Excerpted passage -
+ + +

Tuesday, May 03, 2016

Will the computer someday replace the physician as diagnostician?

With the growing enthusiasm over Watson and other forms of high technology decision support has come the nutty idea that computers may eventually surpass clinicians in the diagnostic process. Taking that idea to its full extent, in such a world the role of doctors would be restricted. The need for clinicians would be gone though we would still need providers to navigate the EMR and coordinate care (essentially secretarial duties), do procedures and maintain a “human touch” in healthcare through education, counselling and other types of social interaction. Could this ever come to pass?

It has already been the subject of an experiment, the conditions of which gave the idea the best possible chance to work in two ways. First, the experiment was conducted in what is arguably one of the most mechanistic and formulaic areas of diagnostic medicine. Second, it's been going on, repeated time and time again with generation after generation of software “improvement,” for decades. I am referring, of course, to computerized interpretation of electrocardiograms. Despite being given every conceivable chance it has failed. From a recent review on the topic:

The use of digital computers for ECG processing was pioneered in the early 1960s by two immigrants to the US, Hubert Pipberger, who initiated a collaborative VA project to collect an ECG-independent Frank lead data base, and Cesar Caceres at NIH who selected for his ECAN program standard 12-lead ECGs processed as single leads. Ray Bonner in the early 1970s placed his IBM 5880 program in a cart to print ECGs with interpretation, and computer-ECG programs were developed by Telemed, Marquette, HP-Philips and Mortara. The “Common Standards for quantitative Electrocardiography (CSE)” directed by Jos Willems evaluated nine ECG programs and eight cardiologists in clinically-defined categories. The total accuracy by a representative “average” cardiologist (75.5%) was 5.8% higher than that of the average program (69.7, p less than 0.001).

Those results don't say much for the cardiologists either but that's a topic for another discussion.  In a green journal editorial in 2012 Dr. Joseph Alpert cited additional research from the 1970s:

In 1976, I was involved in one of the earliest evaluations of 5 competing computer programs that interpreted electrocardiograms (ECGs).1 At that time, computer interpretation of ECGs was just beginning to make its way into hospitals in the United States and abroad. Dr Arthur Hagan and I evaluated the accuracy of the different computer interpretations compared with our own experienced analysis of more than 100 ECGs with various well defined abnormalities.

+ + +

Exercise data -

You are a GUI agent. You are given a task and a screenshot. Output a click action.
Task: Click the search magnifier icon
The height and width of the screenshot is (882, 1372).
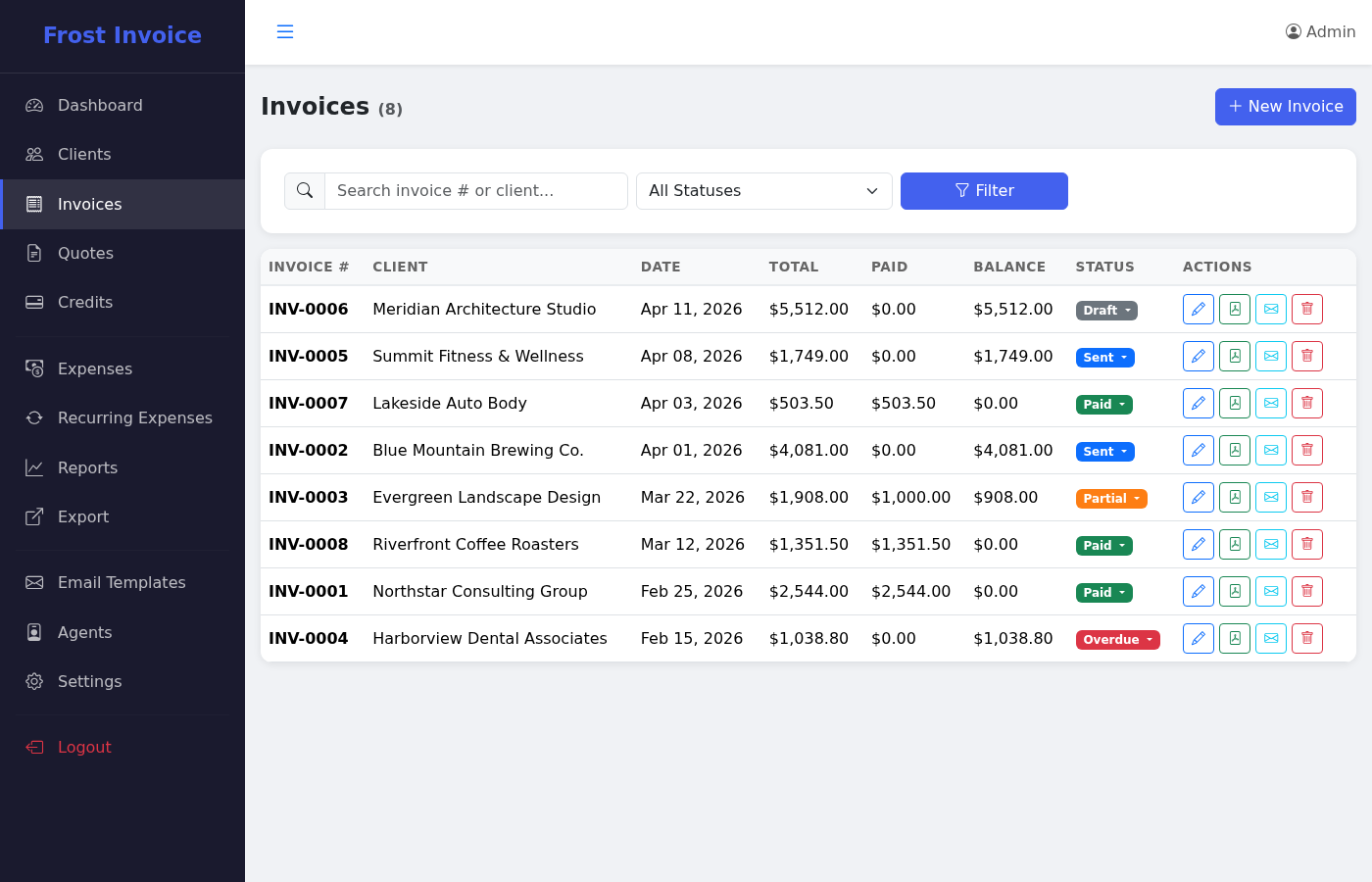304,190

+ + +

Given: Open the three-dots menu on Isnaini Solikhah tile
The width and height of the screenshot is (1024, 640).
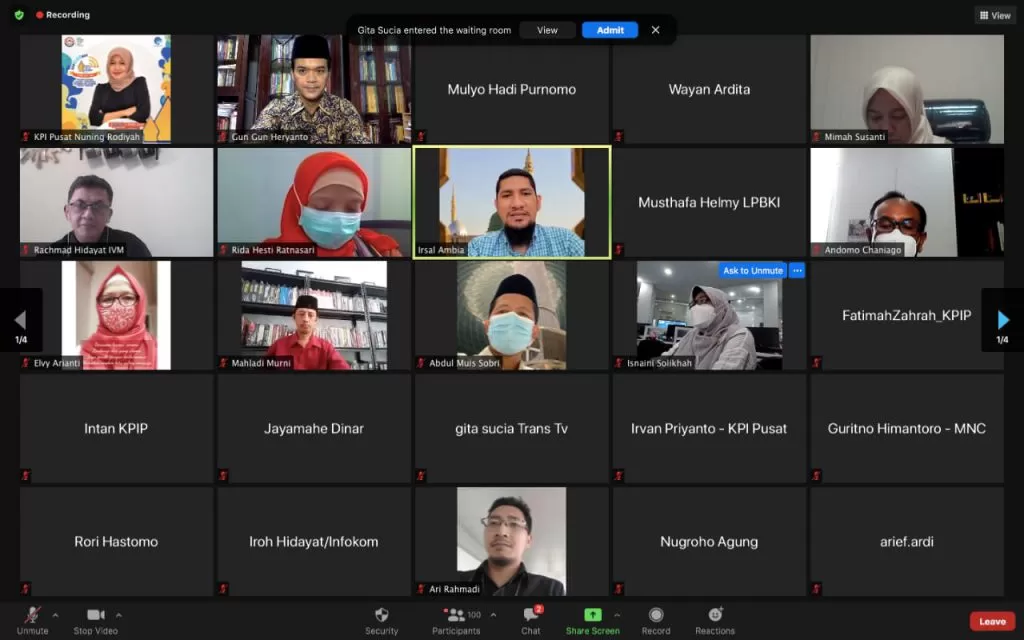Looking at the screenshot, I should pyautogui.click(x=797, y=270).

+ + +

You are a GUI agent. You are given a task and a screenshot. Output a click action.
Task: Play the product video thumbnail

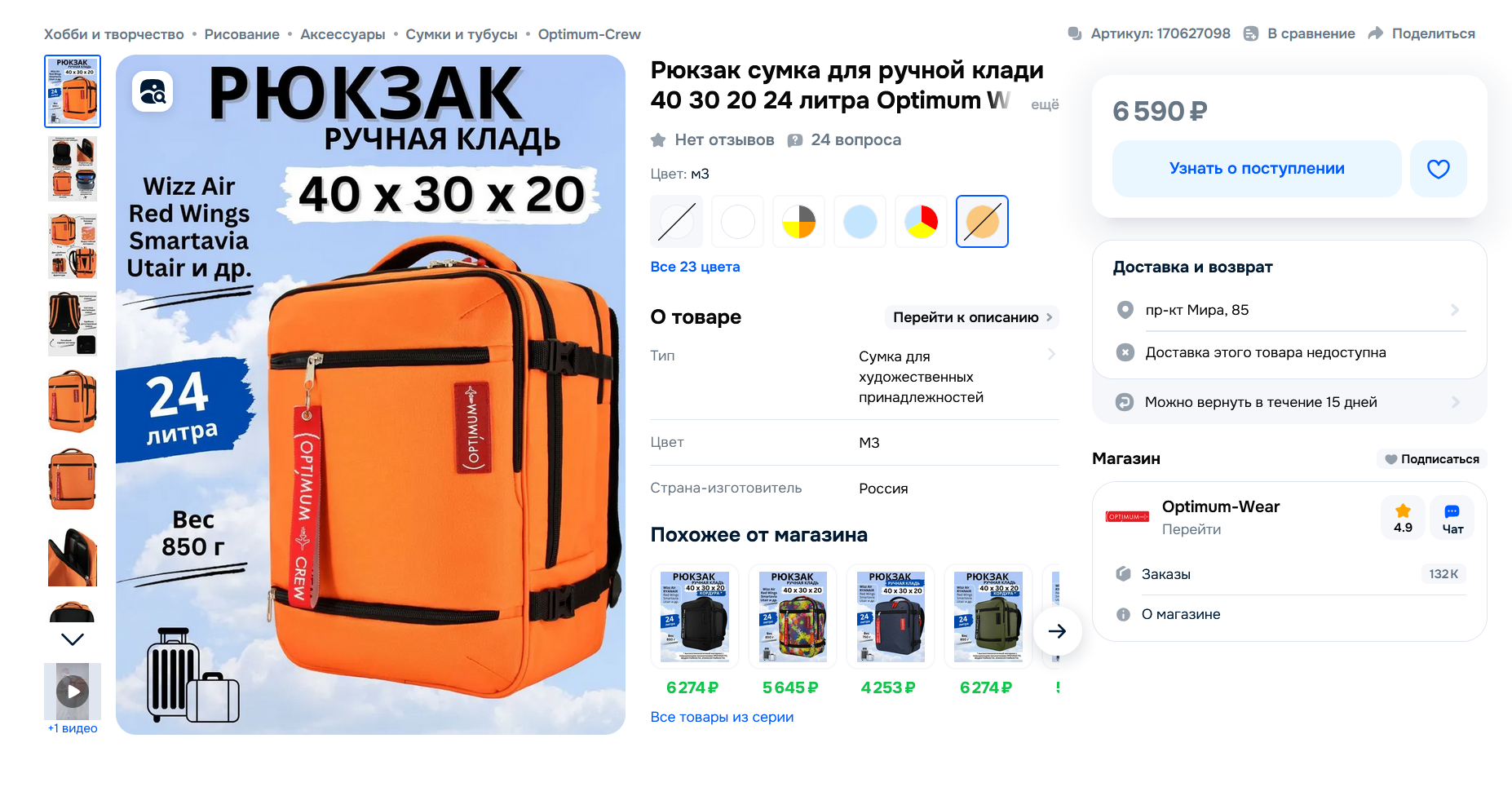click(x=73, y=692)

+ + +

In the text above on computers as diagnosticians, who initiated a collaborative VA project to collect an ECG-independent Frank lead data base?

Completed task -
Hubert Pipberger